Затем француз был отпущен и скрылся в темноте. Я стал было стыдить казаков за их жадность, но Филиппенко перебил меня:
– Э, ваше благородие! Враг – что гриб лесной: назвался груздем – полезай в кузов. А перед сотником вам все же ответ держать придётся.
– Да я, – говорю, – хоть сейчас пойду с тобой.
– Сейчас, так сейчас.
Пошли, пришли. Выслушал нас Калашников, головой покачал.
– Поступили вы, Пруденский, по-христиански, слова нет, – говорит. – Но что неприятель сам в руки вам дался, и вы его с миром отпустили – умолчать я тоже не смею. Как-то еще на ваш поступок атаман наш взглянет? Да вот и он.
И точно, Платов ночной объезд делал. Подошел я, все по совести рассказал. И он меня тоже не одобрил, но по другой причине.
– Взять раненого в плен – чести мало, да и лишняя только обуза, – говорит. – Но от него мы могли бы кое-что выпытать о силах и замыслах неприятеля. «Казаки – глаза и уши армии», говорил великий Суворов. А ты, Пруденский, и глаза закрыл и уши, внял только голосу сердца. На первых же порах у нас оплошал!
Укором своим он меня как нагайкой хлестнул.
– Оплошку свою, ваше сиятельство, – говорю, – я теперь же хоть искуплю. У вас есть ведь пленные саксонцы?
– А что?
– Дозвольте мне перерядиться саксонским солдатом…
– А дальше что же?
– Под видом саксонца я пойду во французский лагерь, будто убежал из русского плена; подслушаю их разговоры; после такой битвы у них разговоров, я чай, без конца…
– Положим, что так, но своим немецким языком ты сам себя выдашь; тебя и расстреляют.
– Не расстреляют, ваше сиятельство. Пойду я ведь не к немцам, а к французам; по-немецки они еще меньше меня смыслят. А вдобавок я на всяк случай еще глухим прикинусь.
– Так тебе они и поверят! Глухих и у саксонцев не берут в солдаты.
– Да оглох-to я уже на войне: от пальбы обе барабанные перепонки лопнули, да голова еще ядром контужена.
Усмехнулся атаман, сотнику подмигнул.
– Каков молодец? Ну, а обратно к нам как выберешься.
– Смотря по обстоятельствам, момент улучу. Ведь я же у них не пленным буду, а союзником-саксонцем: стеречь меня не станут. Пустите уж меня, ваше сиятельство!

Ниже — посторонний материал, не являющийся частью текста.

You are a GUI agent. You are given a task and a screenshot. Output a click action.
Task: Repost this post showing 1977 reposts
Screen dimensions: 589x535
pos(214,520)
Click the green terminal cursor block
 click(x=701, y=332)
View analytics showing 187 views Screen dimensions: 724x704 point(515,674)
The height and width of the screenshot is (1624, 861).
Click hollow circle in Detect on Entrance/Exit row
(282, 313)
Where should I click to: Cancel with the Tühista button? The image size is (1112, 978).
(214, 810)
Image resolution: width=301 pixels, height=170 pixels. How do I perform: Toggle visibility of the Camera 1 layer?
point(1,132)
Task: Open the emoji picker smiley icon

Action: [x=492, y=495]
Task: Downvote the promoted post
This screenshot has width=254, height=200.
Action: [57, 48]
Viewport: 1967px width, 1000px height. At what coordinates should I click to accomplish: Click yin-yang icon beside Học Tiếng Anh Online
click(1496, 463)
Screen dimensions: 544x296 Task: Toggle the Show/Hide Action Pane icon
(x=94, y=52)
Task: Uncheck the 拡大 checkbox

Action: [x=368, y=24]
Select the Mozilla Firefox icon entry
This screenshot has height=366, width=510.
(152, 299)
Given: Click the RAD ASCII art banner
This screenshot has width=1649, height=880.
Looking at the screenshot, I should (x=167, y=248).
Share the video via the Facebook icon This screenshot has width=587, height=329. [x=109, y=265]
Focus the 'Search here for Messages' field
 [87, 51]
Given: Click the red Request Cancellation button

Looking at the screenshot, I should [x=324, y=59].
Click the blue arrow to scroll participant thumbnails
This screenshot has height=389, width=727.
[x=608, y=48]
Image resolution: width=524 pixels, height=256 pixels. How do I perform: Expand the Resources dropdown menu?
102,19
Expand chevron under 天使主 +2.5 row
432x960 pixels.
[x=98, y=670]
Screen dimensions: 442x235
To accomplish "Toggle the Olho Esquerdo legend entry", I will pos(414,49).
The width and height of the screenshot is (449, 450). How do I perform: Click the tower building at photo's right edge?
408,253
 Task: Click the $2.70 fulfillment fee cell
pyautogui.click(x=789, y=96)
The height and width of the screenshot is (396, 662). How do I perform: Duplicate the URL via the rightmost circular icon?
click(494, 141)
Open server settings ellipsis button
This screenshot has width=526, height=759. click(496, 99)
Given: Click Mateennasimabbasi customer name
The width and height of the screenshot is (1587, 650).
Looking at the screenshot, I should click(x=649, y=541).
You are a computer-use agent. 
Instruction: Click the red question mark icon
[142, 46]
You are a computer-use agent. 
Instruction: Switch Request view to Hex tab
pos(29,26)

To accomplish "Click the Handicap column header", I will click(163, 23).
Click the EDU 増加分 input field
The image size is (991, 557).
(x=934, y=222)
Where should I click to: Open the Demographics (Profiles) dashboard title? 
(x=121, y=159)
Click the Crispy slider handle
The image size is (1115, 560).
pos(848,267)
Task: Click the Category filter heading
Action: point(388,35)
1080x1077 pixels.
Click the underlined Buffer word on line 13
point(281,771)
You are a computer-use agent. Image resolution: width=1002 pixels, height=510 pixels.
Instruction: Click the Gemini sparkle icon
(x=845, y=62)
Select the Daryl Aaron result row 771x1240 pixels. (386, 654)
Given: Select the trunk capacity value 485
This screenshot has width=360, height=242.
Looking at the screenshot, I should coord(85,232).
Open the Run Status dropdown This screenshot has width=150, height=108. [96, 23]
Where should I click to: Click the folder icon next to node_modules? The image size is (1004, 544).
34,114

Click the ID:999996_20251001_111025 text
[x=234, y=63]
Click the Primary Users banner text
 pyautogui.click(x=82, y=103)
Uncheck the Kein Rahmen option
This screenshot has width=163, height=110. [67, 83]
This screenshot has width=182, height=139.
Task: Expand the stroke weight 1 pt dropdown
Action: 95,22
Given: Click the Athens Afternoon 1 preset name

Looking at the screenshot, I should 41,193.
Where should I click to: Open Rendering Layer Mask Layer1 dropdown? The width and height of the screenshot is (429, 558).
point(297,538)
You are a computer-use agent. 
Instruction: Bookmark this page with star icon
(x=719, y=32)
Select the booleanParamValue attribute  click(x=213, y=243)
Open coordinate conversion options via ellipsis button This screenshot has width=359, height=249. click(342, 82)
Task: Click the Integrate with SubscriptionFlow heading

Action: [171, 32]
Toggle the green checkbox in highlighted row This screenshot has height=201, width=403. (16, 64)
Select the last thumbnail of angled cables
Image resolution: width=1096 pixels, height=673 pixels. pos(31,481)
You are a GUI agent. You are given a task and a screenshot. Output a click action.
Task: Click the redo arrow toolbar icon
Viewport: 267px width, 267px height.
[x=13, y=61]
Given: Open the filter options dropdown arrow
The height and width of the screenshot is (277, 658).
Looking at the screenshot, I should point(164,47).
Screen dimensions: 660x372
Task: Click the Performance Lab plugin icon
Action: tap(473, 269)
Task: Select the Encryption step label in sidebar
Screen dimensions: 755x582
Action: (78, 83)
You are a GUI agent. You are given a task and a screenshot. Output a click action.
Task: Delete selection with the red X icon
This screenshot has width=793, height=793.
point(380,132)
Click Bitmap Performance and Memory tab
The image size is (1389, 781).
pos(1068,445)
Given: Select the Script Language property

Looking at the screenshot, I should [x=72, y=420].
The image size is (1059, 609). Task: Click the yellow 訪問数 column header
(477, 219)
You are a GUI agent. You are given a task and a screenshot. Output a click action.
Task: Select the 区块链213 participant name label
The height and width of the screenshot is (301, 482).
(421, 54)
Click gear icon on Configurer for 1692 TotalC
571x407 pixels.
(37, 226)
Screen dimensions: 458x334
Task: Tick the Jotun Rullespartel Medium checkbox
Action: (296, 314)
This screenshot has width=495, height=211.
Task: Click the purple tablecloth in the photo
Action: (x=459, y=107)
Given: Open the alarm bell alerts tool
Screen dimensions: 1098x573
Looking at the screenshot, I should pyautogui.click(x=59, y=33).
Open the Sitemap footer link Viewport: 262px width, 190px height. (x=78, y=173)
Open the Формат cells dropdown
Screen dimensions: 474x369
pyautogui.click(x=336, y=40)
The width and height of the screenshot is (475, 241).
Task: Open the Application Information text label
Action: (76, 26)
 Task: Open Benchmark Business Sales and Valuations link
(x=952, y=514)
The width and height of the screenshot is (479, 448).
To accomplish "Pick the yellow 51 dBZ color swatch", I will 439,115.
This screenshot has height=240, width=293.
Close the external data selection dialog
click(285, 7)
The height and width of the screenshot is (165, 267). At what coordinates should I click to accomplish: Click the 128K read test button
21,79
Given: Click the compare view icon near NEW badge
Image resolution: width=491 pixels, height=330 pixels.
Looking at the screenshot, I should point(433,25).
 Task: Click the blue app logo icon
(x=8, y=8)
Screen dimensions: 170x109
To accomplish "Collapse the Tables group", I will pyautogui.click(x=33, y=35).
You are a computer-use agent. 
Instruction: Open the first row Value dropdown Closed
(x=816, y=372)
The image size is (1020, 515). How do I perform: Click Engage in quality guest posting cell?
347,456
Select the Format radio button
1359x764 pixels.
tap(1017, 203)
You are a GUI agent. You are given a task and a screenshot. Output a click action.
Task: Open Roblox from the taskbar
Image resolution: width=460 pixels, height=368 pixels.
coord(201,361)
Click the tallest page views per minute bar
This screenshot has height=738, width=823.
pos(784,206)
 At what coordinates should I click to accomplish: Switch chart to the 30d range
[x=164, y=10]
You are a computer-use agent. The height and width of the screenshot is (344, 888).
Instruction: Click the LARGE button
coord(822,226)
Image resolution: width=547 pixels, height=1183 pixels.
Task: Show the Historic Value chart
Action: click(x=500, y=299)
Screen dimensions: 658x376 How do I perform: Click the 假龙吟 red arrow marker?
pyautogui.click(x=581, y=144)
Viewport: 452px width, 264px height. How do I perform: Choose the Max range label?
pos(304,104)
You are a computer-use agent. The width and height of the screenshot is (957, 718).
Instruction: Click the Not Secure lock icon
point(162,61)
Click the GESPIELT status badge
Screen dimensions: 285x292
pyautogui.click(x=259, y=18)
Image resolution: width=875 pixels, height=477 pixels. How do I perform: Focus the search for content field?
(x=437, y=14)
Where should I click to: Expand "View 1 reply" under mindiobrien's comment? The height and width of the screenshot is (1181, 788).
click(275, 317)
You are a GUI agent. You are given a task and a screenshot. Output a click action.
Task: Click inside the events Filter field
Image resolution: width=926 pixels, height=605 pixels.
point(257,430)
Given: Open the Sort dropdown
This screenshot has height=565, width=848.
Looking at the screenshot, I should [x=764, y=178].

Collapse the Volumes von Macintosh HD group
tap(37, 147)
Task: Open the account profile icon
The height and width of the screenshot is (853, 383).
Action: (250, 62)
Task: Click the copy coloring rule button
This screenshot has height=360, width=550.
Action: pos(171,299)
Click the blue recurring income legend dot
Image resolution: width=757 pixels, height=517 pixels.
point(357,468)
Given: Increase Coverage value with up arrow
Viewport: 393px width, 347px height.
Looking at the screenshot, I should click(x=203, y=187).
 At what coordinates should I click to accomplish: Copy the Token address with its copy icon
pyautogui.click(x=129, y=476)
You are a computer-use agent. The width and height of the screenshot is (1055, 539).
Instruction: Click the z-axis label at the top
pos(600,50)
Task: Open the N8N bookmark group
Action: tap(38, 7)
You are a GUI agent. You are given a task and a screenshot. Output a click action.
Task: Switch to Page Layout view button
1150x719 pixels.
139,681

– Казаком тоже явить себя хочет, – говорит Калашников. – Это, ваше сиятельство, как бы испытание на казака.
– Гм… Ну, что ж, сам ведь просится. Смелым Бог владеет.
Сказал и дальше поехал.
Десять минут спустя я в саксонского солдата преобразился. Калашников на прощанье меня крестным знамением осенил.
– Храни вас Бог!
Двинулся я к французам наугад, к сторожевым их огням. Небо в тучах, ни звездочки; кругом ни зги не видать. Иду все вперед, спотыкаюсь, падаю и опять вперед.
Вот и первые их костры. На минутку приостановился – дух перевести; а потом на костер со всех ног кинулся и на немецкий лад заорал благим матом:
– Козакен! Козакен!
Французы, что лежали у костра, понятно, вскочили, схватить меня хотят. А я дальше к следующему костру и все свое:
– Козакен! Козакен!
И здесь всех взбудоражил; но дался уж им в руки. Стали меня обшаривать. А я труса-беглеца из себя изображаю, со страхом на небывалую погоню назад озираюсь.
– Да ведь это вовсе не русский, да и не пруссак, – толкуют они промеж себя. – Форма на нем саксонская; стало быть, из наших же союзников.
Стали меня допытывать: как я от казаков удрал. А я ничего будто не слышу, руками развожу, на уши свои, на лоб показываю: «Бум-бум!», сиречь, на оба уха оглох и в голову контужен.
Поняли.
– Да куда нам с ним, глухим тетеревом, середи ночи возиться! Поутру ужо сдадим саксонцам.
Порешив так, по местам своим опять разлеглись, мне тут же, на земле, местечко указали: «Ложись, мол, и нам спать не мешай».
– Данке шен, – говорю им, улегся в сторонке, плащом своим саксонским с головой укрылся; но сам под плащом уши навострил: не услышу ли чего подходящего?
Спервоначалу насчет «олуха немецкого» прохаживались, грубо, но метко.
– Да что, братцы, – говорит один, – мы вот над ним зубоскалим; а ведь они, саксонцы, как-никак нашу руку еще держат. Австрийцы нас уже предали; баварцы теперь тоже к ним пристали…
– Да, тяжко императору приходится! – говорит другой. – До вчерашнего дня ведь из замка в Дюбене не трогался, все с маршалами совещался, убеждал их театр войны на правый берег Эльбы перекинуть и на Берлин идти.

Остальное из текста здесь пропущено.